● **About this exercise**
Pull every line with "agent" from the material.

● **Materials provided**
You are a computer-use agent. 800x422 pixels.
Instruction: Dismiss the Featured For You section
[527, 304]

---

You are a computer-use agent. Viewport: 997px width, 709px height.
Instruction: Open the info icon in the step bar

● **Finished exercise**
You are a computer-use agent. 800x422 pixels.
You are a computer-use agent. Viewport: 997px width, 709px height.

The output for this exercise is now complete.